Tuesday 8 April 2008

China, Tibet, Cockles

I have been having some interesting conversations with my Chinese housemate recently. She does not fit my stereotype of an informed Chinese student rebel who is concerned about human rights abuses and resents the government. Perhaps it shows just how effective their propaganda is, but I welcome the different perspectives, as it is always refreshing to challenge our own perceptions. Are we just as subject to propaganda?

This article is an exploration of different perspectives, conceptions and starting points. I cannot claim to have a detailed or balanced knowledge of the Tibet issue. This is about how our perceptions are easily coloured even without such a depth of knowledge.

Her first argument is that politics should not impede on the Olympic games. Tibet is an internal Chinese matter that is not the business of the rest of the world. She compares government quenching riots to the riot police that were deployed in France race riots last year. The Tibetans are having a race riot, killing innocent Chinese. Barring of journalists is just 'The Chinese way'.

Such world events are always politicised, and the Olympics has always been so (think Munich) Sport cannot take place between countries without diplomatic relations. And the Tibetan protestors know that such a high profile event is a great opportunity to highlight their cause and likely force the Chinese government's by embarrassing them. They do it because they can successfully amplify diplomatic pressure on China's human rights record. People believe that a flagship event such as the Olympics should embody certain 'good' values.

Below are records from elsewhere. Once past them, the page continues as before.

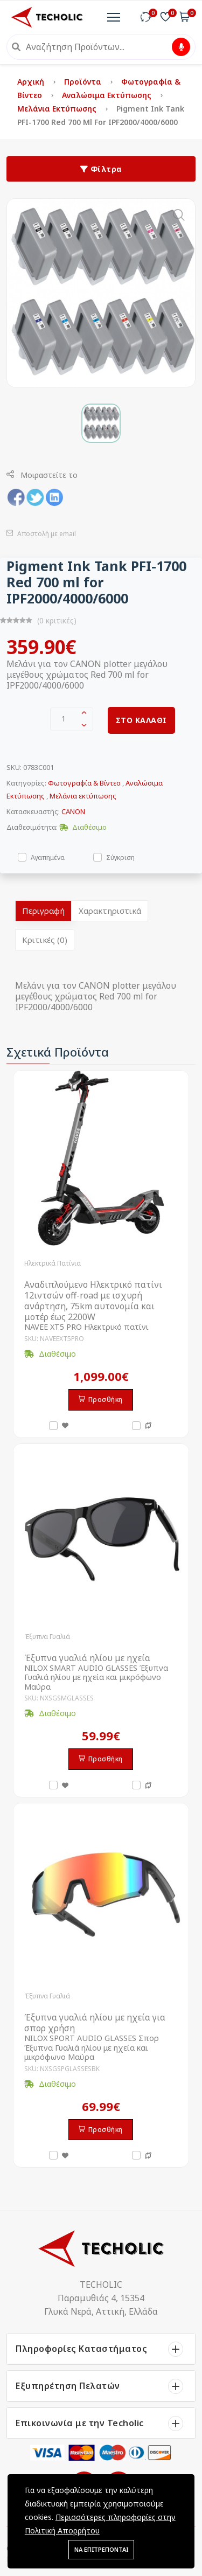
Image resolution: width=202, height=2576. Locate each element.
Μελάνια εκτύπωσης (58, 108)
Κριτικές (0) (44, 939)
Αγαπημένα (48, 857)
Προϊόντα (83, 82)
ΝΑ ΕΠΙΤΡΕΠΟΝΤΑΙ (101, 2549)
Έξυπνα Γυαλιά (47, 1636)
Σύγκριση (120, 857)
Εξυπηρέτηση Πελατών (68, 2386)
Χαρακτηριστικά (110, 910)
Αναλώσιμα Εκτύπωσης (108, 95)
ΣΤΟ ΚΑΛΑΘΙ (141, 720)
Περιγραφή (43, 910)
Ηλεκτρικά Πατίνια (52, 1263)
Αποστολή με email (41, 533)
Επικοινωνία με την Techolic (80, 2423)
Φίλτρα (101, 169)
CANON (73, 811)
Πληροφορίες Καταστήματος (81, 2349)
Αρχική (31, 82)
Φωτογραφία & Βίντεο (84, 783)
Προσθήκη (101, 1399)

I argued that China has chosen to engage with the world and therefore must play this diplomatic game. China has economic power and this is why it won the Olympics in spite of concerns about human rights. The rest of world (whilst not whiter than white) can choose to express its disapproval of human rights abuses through a boycott. In diplomatic relations far removed from the possibility of military force, sport forms one of many diplomatic levers.

In general, she feels 'The World' is always against China: In unfair trade agreements, in visa restrictions, in western investments in China that are exploitative. She does not see Chinese economic strength as a benefit arising from engaging with the world economy. She does not see that China is fairly good at fighting for itself on the world stage, and uses its economic muscle to cause others to turn a blind eye to the human rights record. She does not see that China owns a huge chunk of American debt by choice.

One example that highlights to me the intransigence of our different perspectives was the story of the 20-30 Cockle pickers who died last year in Morecoombe bay. From my point of view, the story is a tragedy in which illegal Chinese immigrants died whilst being exploited by a gang - the public outrage this led to a new bill covering gangworkers. To her, it was an example of British emergency services leaving people to die simply because they were Chinese. Clearly the reporting of this story that we had heard was very different.

At this point I said I couldn't proceed with the argument without having more facts to hand about the night in question: How far progressed was the situation when the emergency services were called? What information did they receive? What resources were available to them? From this information I could form a judgement about if the emergency services had acted appropriately.

Now whilst I accept that there is no such thing as absolute objectivity and the BBC news reporting is not perfect, this would often be my first reference in a question about a news story. In this discussion it could not be considered to be objective. A few Google searches from different (English language) news sources (and Wikipedia) brought no answer to my questions above and no mention of the allegation. I still await a news source to be shown to me which contains the allegation she made. With Google translate I might even have a bash a reading some Chinese ones.

Suddenly you find there are no starting points from which to begin a debate, no common ground to agree on. What I thought was my balanced, open, free thinking mind is viewed by another as dogmatic. If you question your own views with an open mind, you may admit that you are falling back on a perceived truth. And it is revealing. Somewhere we all put our faith in something.